It’s thanks to John Woodhouse, son of a dealer in Liverpool, the making of a typical wine which bears the name of Marsala town.
In 1773 this English trader was in search of salsola soda (saltwort plant) which was used to extract soda ash and produce glass and soap, and in a tavern he “came across” a wine that tasted like the Madeira or Sherry he had drunk in the Iberian peninsula.
His intuition is great: carrying to England the Sicilian wine, added with 2% alcohol to keep it during the voyage which lasted 30 0r 40 days.
By the end of the 18th century, lots and lots of English merchants moved to Marsala and improved an unheard-of development of agriculture linked to the wine industry of the region.
In England it acquired a lot of fame and the British Government ordered that, the fleet in the Mediterranean Sea, under the command of the Admiral Horatio Nelson, was provided of Marsala wine.
It was written a contract between Mr Woodhouse and Admiral Horatio Nelson for the supply of 500 pipes a year to the English ships sailing in the Mediterranean Sea.

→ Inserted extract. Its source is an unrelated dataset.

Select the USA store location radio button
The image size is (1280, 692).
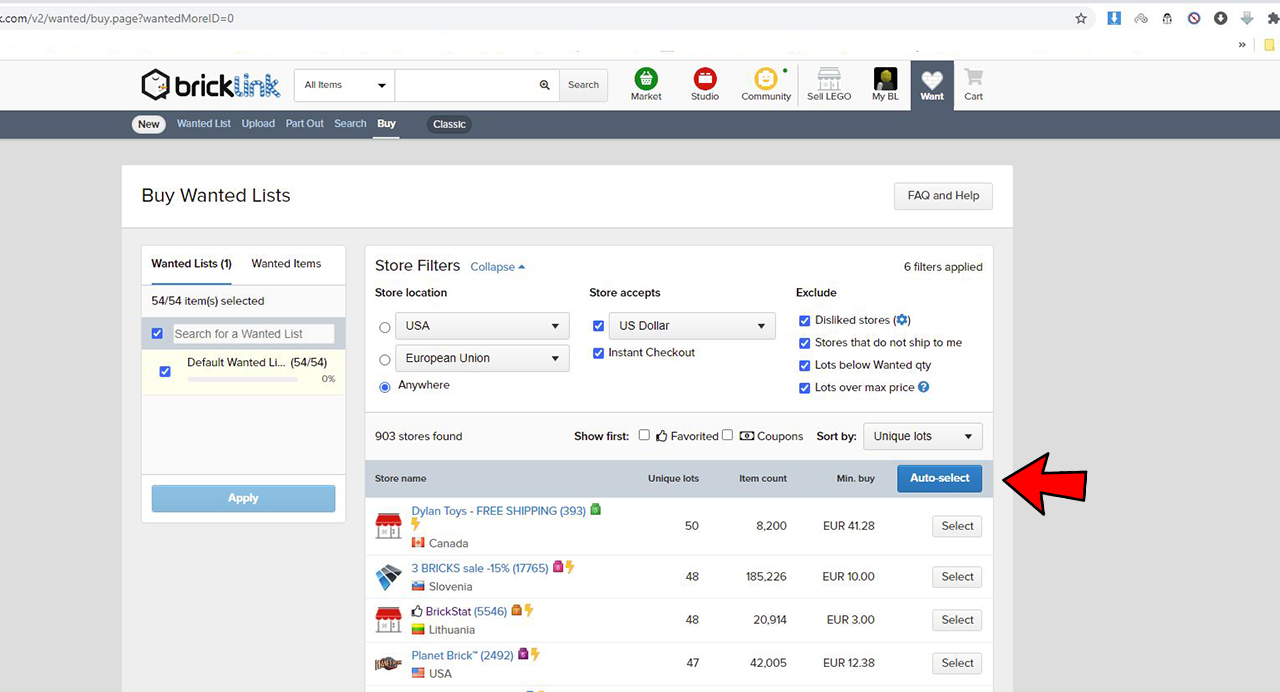click(385, 327)
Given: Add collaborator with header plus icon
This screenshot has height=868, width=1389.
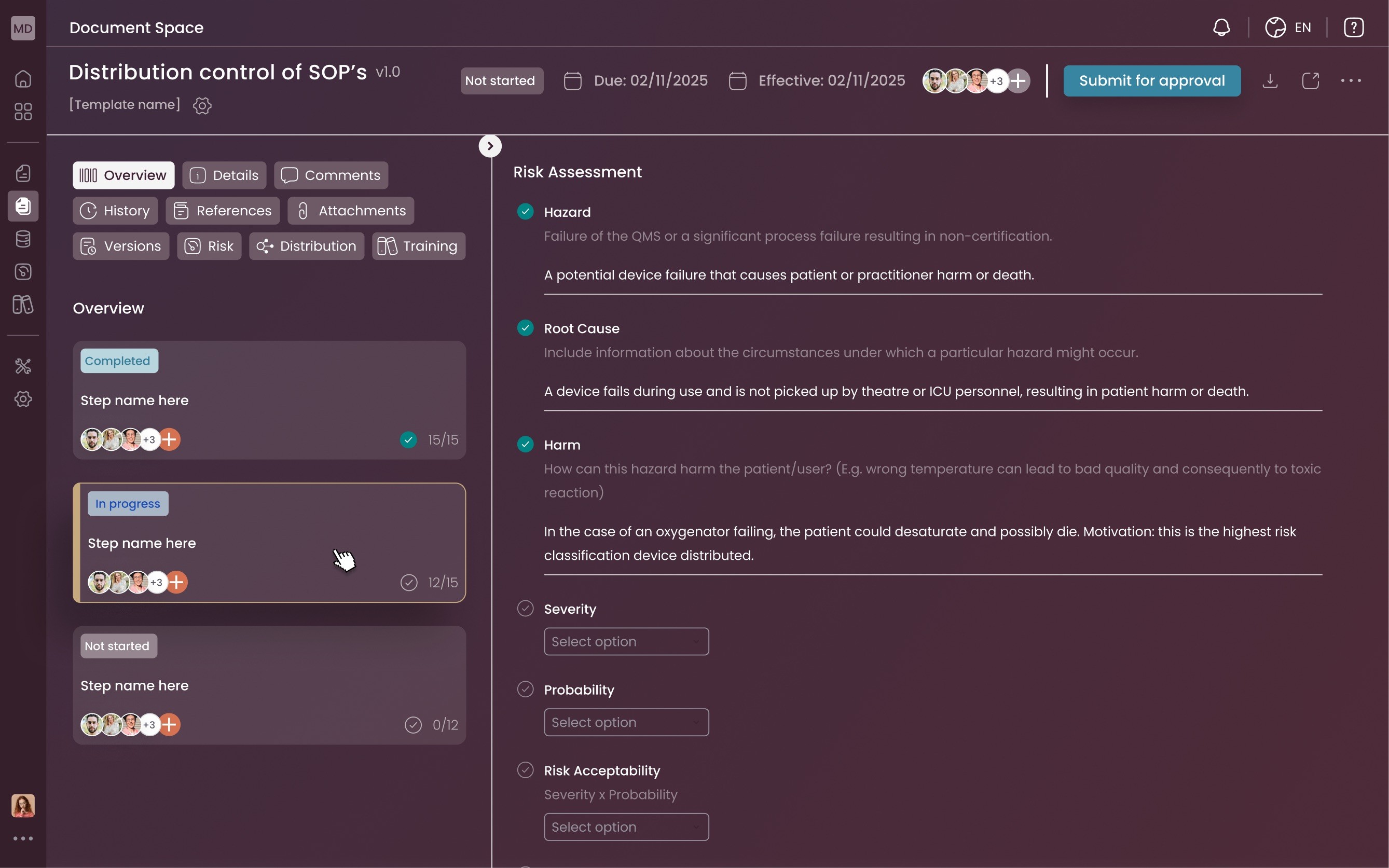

In that period of time in Marsala territory, vines growing wasn’t so extended, because the olive and the sumac tree growing was simpler and profitable; farmers were very poor and Mr Woodhouse understood it was necessary to transform the countryside agricultural economy.
So he started to advance money to farmers to incentivize the implant of their vineyards, but they had to give him their grapes and wine at the price that he himself would have fixed at the harvest time.
This kind of contract between the merchant and the wine producer took the name of “Mustu obbligatu”.
John Woodhouse wasn’t the only English merchant who was interested in Sicilian products, in fact there were a lot of English traders that, at the beginning of the 19th century, were trading with Sicily.
A prominent place belongs also to Benjamin Ingham who used his funds in support of the wine industry development in Marsala.
Benjamin Ingham deserves the credit to have improved the wine quality giving birth to modern oenological technology and innovated their commercial network pointing to qualified sales agents not only in Europe but also in America, promoting in this way the export to the United States, Brasil and Oceania.
By the passing of time, the English entrepreneurial example started to involve in Marsala owners and estates proprietors who began to produce and trade their wines. Among these the Cantine Vinci estabilished in 1947.